Крафт составил список людей, встречавшихся с пропавшим периодически, и стал их опрашивать. Постепенно сложился облик человека способного, даже яркого, но, что называется, со странностями, с годами, видимо, усиливавшимися. Он жил в этом округе давно, сначала в городе, но лет десять назад купил дом на краю леса. Любил многочасовые уединенные прогулки, уходил далеко в чащу. Зимой его видели редко: последние годы он, видимо, проводил всю зиму в других краях, семьи у него не было, отчета в своих поездках никому не давал. Заметили, что последние годы чудак временами впадал в какое-то умственное оцепенение. Один из знавших его, наиболее старательно отнесшийся к вопросам Крафта, утверждал, что это состояние предшествовало, по его наблюдениям, долгим отлучкам.

Крафт побывал в доме пропавшего и осмотрел его архив. Писем нашлось мало, в основном от женщин. Связи с ними были кратковременны — укладывались в два-три месяца. Крафт не обнаружил чьих-либо писем с угрозами или попытками шантажа. Переписка показывала, что общение с людьми с годами неукоснительно сокращалось — это подтвердили и расспросы. Собственных рукописей пропавшего нашлось немного — главным образом курс по электротехнике, в разных вариантах.

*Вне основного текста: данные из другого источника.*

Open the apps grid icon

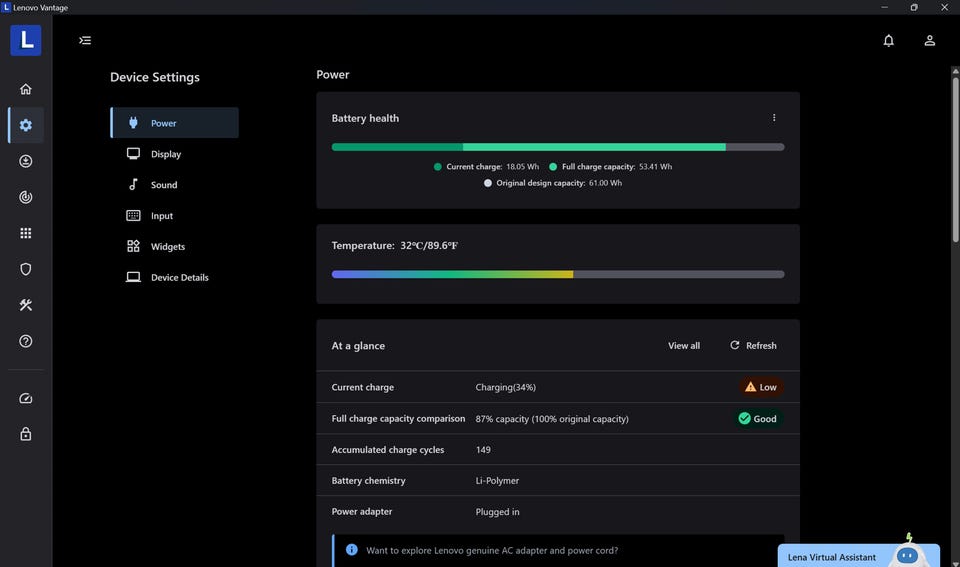pos(26,233)
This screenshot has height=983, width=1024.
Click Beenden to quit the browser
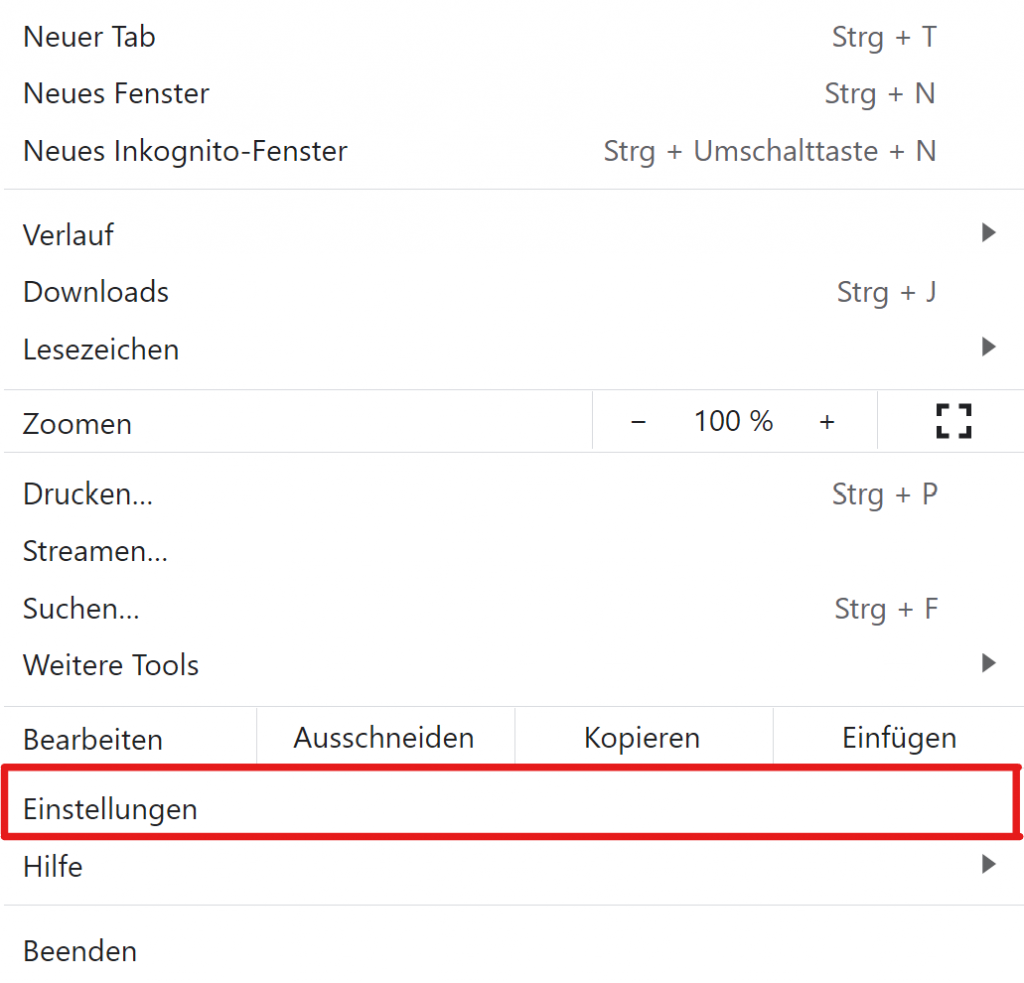(80, 950)
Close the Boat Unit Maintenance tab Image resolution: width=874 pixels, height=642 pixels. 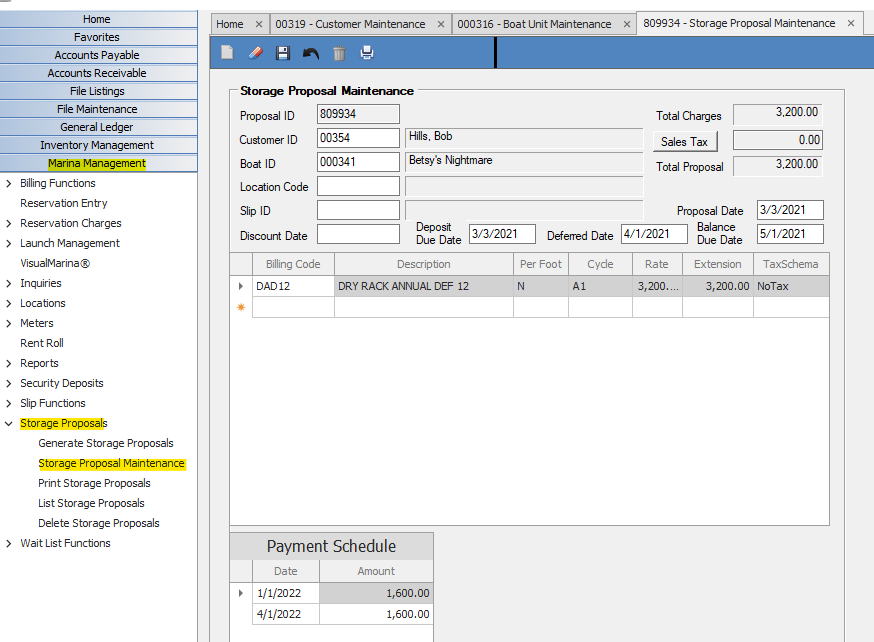(625, 24)
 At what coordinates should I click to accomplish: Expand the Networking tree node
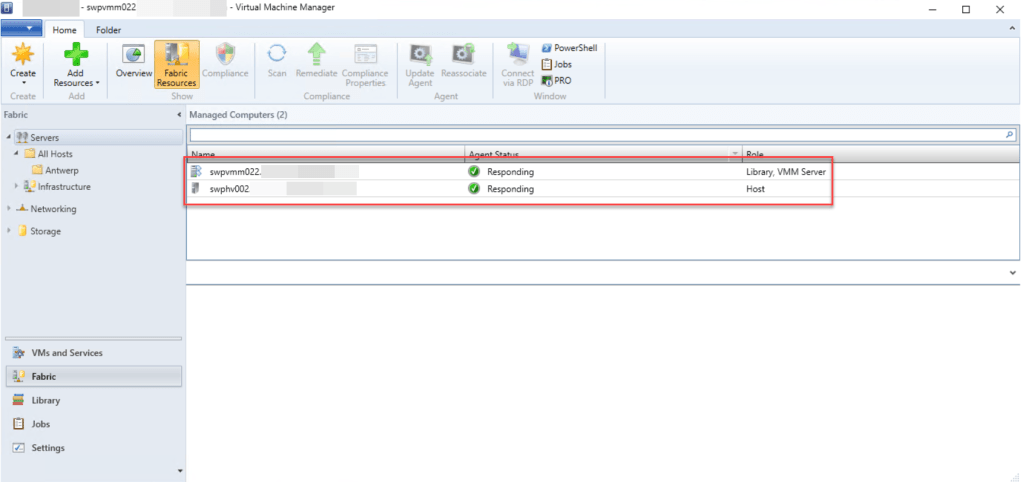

Но отдельные листки, не имевшие никакого отношения к электротехнике, Крафт находил то на ночной тумбочке, то на кухонном столе. Это был повторяющийся рисунок — окружность с концентрическими кольцами внутри, и столбики цифр рядом. На некоторых листках обнаружились строки, похожие на строчки стихов, — так, по крайней мере, определил их Крафт. Это были черновые наброски — с зачеркиваниями, заменами слов — стихов о природе, к которым он уже успел присмотреться у известных авторов. То общее свойство таких стихов, которое Крафт все силился уловить и никак не мог, выступало здесь довольно ярко, но тоже не поддавалось определению.

В порыве милосердия березы
Все покрывают медною листвой.
Приветственное карканье воронье
И дятлов сострадательная дробь.
От тишины осенней не оглохни,
Не опади нечаянно с листвой.

Рядом с последними строками был нарисован березовый крест.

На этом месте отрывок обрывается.